Dès la parution de Ni oubli, ni pardon en Europe, le Centre Simon Wiesenthal a émis, de Jérusalem, un communiqué décrivant ce livre comme une «pure fantaisie». «Il existe de nombreuses preuves démontrant clairement que le Dr Heim était en vie bien après son exécution présumée par le commando La Chouette», dit ce court texte cinglant, qui réitère la promesse de verser 130 000 euros pour la capture du tortionnaire. Le Centre a lancé l'opération Dernière Chance en 2002 pour tenter de retrouver les tout derniers criminels de la Deuxième Guerre mondiale (tous sont au moins octogénaires). Le fondateur du Centre, Simon Wiesenthal, était un rescapé du camp autrichien de Mauthausen. Son successeur à la tête de l'organisme, Efraim Zuroff, répète depuis des semaines que «La Chouette est une pure invention».

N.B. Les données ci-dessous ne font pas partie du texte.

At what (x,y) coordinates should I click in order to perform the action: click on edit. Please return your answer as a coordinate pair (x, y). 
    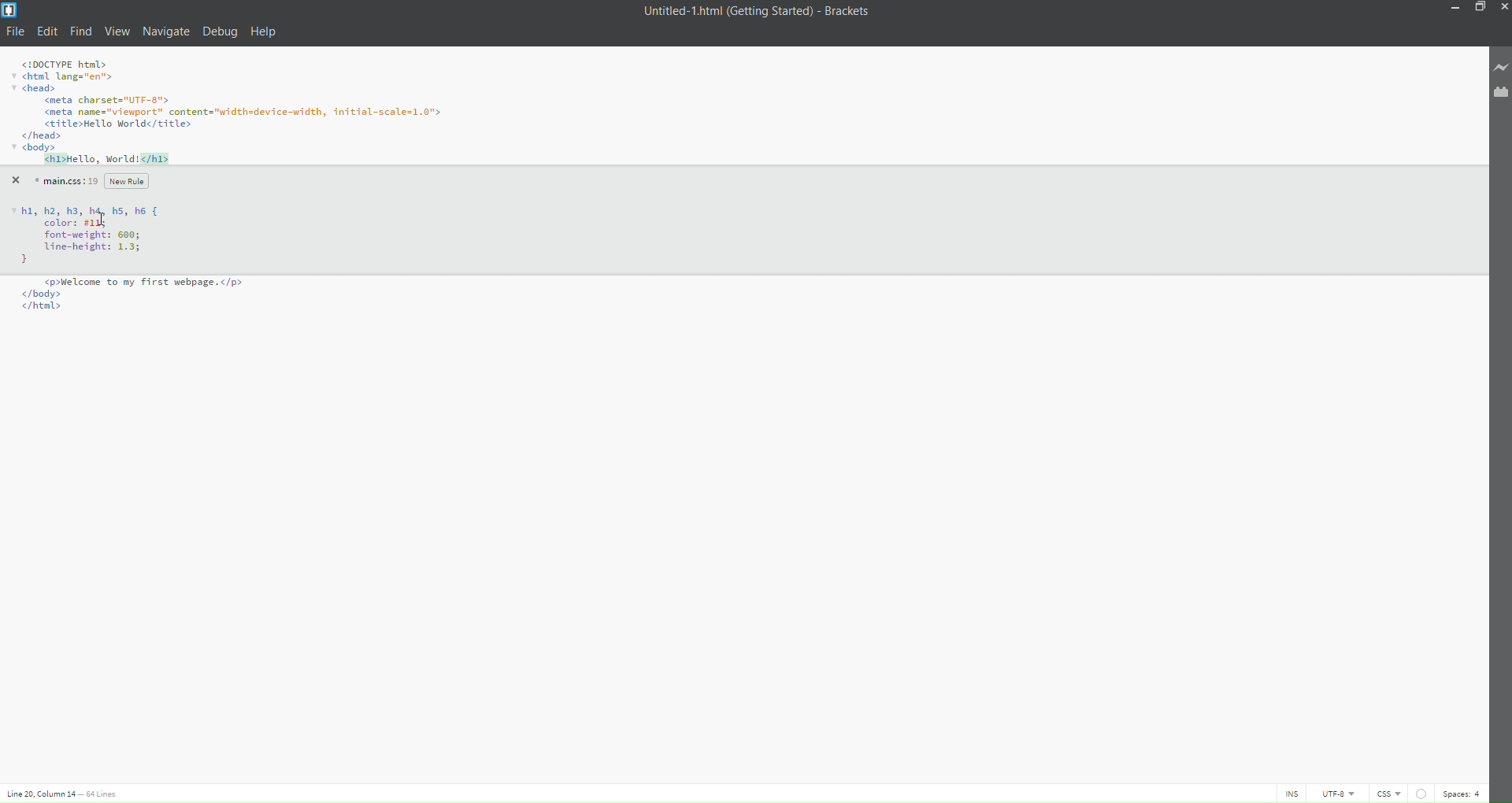
    Looking at the image, I should click on (49, 31).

À Baden-Baden, la première famille d'Aribert Heim jure qu'il est mort d'un cancer en Argentine en 1993. Le docteur a aussi eu une fille avec une maîtresse allemande en Amérique du Sud. Frau Heim vit au Chili, a 64 ans et a encore refusé de parler à deux reporters du Gardian de Londres, qui ont publié un long article sur le vilain sujet le 8 janvier dernier. L'enquête rappelle aussi qu'au moins 180 criminels nazis ont trouvé refuge en Argentine après la guerre, souvent aidés par une filière vaticane. Le Dr Mengele, protégé par cette alliance de la croix romaine et de la croix gammée, a été emporté par une crise cardiaque au Brésil en 1979.

«Ça se serait su»

À l'autre bout du continent, la nouvelle selon laquelle une chasse aux nazis aurait agité Saint-Joachim il y a un quart de siècle fait rire de bon coeur Alphonsine Dubeau. Elle habite cette petite ville paisible depuis sa naissance, il y a 70 ans. Elle a longtemps travaillé à la caisse populaire et connaît «tout le monde». Elle bosse maintenant comme secrétaire à l'église décrite, dans Ni oubli, ni pardon, comme «une des plus belles réalisations de l'art ancien du Québec».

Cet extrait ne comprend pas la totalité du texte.